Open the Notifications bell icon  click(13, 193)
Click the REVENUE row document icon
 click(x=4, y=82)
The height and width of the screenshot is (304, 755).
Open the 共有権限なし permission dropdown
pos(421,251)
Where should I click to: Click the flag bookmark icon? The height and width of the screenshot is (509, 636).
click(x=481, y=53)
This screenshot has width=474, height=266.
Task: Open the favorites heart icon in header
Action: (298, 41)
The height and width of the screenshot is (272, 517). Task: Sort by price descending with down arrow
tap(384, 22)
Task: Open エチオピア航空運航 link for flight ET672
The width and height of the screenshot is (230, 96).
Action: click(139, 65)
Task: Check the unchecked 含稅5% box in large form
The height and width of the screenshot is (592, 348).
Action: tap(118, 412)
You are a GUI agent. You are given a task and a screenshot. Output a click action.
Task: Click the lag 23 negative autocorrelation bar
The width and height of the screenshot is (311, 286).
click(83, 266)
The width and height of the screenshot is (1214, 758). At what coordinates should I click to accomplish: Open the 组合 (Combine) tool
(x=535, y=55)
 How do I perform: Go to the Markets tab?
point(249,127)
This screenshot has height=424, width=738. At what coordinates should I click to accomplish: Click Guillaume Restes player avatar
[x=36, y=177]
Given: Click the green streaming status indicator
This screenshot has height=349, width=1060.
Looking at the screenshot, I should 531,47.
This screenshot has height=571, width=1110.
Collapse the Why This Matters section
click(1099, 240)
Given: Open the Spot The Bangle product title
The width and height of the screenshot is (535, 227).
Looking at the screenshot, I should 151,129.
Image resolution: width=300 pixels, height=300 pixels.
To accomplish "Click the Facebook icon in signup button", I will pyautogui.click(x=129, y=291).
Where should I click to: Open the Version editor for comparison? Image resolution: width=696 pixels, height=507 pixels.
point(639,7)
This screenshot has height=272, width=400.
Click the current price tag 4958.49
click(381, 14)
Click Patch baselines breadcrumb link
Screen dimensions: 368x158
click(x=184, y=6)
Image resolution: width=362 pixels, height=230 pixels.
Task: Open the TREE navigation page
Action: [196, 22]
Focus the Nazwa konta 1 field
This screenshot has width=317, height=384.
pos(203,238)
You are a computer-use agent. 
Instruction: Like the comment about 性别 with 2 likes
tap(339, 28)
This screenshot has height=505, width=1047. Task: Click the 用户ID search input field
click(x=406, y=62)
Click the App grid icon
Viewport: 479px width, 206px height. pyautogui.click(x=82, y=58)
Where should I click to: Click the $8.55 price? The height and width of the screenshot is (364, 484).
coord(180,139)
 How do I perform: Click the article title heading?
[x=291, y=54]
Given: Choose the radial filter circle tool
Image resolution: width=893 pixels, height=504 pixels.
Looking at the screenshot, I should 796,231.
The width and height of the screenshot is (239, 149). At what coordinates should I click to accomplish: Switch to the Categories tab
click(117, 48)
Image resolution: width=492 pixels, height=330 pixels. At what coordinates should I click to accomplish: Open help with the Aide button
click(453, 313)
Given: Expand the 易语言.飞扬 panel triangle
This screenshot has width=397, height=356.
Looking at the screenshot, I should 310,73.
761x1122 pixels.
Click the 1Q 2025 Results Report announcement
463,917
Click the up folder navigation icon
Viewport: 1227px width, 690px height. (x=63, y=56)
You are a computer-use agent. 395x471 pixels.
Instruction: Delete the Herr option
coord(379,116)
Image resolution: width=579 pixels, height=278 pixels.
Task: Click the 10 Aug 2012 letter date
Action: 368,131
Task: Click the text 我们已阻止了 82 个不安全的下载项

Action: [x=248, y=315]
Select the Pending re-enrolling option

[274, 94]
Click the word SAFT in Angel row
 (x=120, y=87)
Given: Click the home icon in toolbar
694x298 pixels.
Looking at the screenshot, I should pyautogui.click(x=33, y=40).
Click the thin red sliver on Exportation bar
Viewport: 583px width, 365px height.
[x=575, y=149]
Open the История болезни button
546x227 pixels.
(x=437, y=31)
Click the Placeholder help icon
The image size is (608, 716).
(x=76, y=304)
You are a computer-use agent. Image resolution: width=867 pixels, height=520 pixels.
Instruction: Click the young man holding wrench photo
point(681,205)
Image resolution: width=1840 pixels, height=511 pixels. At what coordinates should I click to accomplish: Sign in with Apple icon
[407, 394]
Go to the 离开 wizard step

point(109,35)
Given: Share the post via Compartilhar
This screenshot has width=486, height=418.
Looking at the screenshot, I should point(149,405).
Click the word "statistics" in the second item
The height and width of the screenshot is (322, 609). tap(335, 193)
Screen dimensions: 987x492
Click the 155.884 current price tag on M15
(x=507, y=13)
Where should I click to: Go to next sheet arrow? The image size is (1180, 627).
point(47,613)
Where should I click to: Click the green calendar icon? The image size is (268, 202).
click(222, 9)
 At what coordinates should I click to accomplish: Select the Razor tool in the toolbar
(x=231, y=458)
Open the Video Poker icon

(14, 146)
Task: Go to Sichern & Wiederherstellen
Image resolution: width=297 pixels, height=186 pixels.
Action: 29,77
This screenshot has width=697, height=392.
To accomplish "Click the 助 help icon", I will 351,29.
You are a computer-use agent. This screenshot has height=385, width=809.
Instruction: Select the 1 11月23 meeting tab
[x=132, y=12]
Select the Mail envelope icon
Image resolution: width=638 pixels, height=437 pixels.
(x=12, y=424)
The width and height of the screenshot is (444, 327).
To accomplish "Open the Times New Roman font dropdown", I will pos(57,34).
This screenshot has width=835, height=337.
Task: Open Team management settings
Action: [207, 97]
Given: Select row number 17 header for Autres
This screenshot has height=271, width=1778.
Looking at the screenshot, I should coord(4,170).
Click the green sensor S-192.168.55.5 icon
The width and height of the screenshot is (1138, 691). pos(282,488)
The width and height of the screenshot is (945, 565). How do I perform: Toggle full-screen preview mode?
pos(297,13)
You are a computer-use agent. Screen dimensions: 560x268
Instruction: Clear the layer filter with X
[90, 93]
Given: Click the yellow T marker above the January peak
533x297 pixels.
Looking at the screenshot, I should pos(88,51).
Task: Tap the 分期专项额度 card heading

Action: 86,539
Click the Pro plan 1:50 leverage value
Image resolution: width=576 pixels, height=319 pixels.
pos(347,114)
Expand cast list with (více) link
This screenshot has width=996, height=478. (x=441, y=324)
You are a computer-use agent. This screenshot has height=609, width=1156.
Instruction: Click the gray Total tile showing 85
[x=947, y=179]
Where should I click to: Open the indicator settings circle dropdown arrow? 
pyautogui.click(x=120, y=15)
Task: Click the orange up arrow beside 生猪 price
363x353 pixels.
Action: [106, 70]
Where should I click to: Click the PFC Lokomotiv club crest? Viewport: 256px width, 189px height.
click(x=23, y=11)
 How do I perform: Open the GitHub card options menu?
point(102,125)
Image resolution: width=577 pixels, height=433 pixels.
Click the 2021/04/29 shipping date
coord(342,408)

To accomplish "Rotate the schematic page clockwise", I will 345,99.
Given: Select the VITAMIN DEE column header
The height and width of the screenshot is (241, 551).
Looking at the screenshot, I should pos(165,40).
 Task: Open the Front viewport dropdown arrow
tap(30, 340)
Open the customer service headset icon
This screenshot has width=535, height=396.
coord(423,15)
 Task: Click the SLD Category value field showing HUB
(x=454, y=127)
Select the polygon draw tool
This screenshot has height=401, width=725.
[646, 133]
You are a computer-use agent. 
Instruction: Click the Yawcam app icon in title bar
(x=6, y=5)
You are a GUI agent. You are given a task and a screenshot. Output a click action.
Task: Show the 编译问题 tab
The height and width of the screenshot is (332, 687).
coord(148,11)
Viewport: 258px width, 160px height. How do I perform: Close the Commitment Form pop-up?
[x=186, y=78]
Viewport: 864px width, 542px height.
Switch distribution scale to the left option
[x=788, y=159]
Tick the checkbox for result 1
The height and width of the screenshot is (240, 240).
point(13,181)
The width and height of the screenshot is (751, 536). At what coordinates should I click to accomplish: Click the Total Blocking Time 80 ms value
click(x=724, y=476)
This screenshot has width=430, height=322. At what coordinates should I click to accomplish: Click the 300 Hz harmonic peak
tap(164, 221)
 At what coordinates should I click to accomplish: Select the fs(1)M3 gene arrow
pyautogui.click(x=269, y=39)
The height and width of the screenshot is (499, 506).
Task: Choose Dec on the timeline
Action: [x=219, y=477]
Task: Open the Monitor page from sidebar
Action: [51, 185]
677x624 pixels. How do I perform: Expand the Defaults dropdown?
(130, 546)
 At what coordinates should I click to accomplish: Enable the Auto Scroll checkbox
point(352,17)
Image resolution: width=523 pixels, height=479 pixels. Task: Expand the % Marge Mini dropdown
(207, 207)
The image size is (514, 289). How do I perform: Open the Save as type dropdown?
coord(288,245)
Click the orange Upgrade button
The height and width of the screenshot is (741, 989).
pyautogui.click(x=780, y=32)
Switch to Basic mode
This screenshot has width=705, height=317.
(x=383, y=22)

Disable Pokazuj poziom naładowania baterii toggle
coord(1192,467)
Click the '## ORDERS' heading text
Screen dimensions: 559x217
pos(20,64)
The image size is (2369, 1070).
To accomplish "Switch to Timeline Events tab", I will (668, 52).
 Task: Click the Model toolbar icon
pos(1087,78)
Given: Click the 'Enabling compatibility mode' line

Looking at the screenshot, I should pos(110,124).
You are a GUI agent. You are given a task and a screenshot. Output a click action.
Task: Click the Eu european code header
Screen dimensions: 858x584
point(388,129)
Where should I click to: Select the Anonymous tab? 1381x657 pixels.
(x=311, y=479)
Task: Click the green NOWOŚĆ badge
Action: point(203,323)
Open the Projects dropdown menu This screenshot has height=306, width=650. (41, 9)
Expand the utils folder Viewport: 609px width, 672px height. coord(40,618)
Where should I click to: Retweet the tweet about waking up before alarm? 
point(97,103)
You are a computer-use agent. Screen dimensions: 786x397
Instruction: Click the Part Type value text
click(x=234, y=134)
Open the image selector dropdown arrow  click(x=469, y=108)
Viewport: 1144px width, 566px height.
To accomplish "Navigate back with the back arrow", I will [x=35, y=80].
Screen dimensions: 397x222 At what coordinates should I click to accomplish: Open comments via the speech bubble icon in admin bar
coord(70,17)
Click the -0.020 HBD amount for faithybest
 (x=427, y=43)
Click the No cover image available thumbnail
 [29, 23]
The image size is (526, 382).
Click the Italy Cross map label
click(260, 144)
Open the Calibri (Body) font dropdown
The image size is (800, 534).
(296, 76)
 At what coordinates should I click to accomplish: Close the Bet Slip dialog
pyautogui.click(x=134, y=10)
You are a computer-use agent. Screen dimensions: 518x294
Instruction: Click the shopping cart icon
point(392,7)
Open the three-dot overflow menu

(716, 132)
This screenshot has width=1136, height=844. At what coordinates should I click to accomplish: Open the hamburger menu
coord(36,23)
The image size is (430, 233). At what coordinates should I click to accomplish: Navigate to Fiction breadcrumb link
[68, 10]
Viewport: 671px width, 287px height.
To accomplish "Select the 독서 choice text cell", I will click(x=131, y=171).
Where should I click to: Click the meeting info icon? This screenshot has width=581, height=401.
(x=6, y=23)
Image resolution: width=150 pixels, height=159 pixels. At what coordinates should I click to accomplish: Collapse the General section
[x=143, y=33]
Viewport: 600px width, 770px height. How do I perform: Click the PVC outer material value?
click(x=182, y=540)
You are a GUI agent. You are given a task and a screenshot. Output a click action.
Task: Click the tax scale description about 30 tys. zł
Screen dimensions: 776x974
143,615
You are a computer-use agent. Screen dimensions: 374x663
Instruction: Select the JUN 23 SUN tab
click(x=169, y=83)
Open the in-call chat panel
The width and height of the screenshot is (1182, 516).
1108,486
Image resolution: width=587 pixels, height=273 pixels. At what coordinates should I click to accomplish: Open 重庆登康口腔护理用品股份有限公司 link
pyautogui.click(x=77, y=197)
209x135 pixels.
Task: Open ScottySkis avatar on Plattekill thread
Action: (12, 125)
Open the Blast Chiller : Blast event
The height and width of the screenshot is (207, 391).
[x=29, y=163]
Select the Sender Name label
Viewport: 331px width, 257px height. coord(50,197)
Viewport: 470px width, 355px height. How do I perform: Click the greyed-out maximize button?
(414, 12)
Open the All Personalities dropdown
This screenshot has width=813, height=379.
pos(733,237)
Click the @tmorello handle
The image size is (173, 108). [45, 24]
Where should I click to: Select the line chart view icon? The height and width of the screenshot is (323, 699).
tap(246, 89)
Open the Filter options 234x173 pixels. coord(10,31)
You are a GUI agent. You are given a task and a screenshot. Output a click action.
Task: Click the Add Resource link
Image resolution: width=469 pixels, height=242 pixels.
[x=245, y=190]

EXERCISE REQUIREMENTS: Wherever the line holding "761x1122 pixels." falls in the entries above, copy exactly from it through the line holding "Given: Click the home icon in toolbar", inclusive, and add nothing.

RESPONSE TO THE TASK:
761x1122 pixels.
Click the 1Q 2025 Results Report announcement
463,917
Click the up folder navigation icon
Viewport: 1227px width, 690px height. (x=63, y=56)
You are a computer-use agent. 395x471 pixels.
Instruction: Delete the Herr option
coord(379,116)
Image resolution: width=579 pixels, height=278 pixels.
Task: Click the 10 Aug 2012 letter date
Action: 368,131
Task: Click the text 我们已阻止了 82 个不安全的下载项

Action: [x=248, y=315]
Select the Pending re-enrolling option

[274, 94]
Click the word SAFT in Angel row
 (x=120, y=87)
Given: Click the home icon in toolbar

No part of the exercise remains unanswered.